**Required task:**
Print the listing below word for word, from the line with "You are a GUI" to the line with "coord(155,248)", including both of those lines. Leave the pictures out of your answer.

╭─ Records supplied

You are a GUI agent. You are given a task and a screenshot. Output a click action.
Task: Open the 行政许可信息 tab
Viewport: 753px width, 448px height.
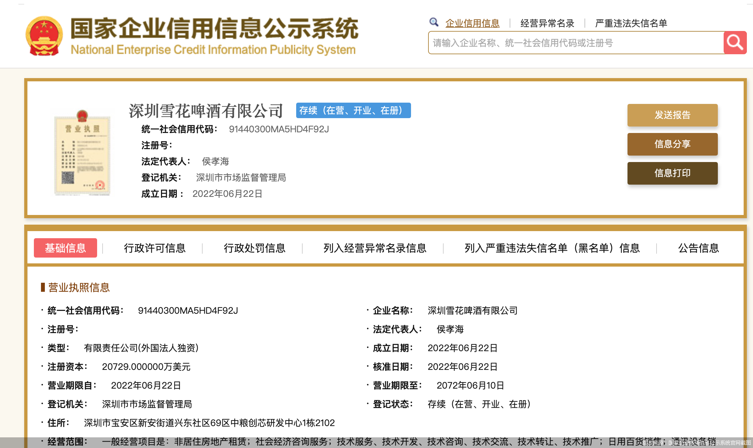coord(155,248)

╰─
╭─ Records supplied

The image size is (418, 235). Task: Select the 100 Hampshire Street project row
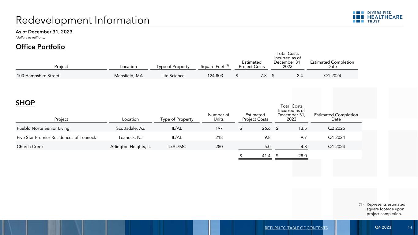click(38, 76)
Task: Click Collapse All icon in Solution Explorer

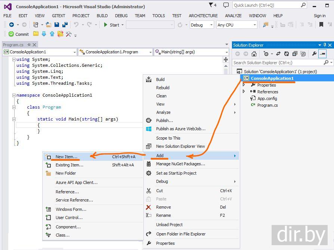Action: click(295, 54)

╰─

**Final answer:**
You are a GUI agent. You are given a task and a screenshot. Output a click action.
Task: Open the 行政许可信息 tab
Viewport: 753px width, 448px height.
coord(155,248)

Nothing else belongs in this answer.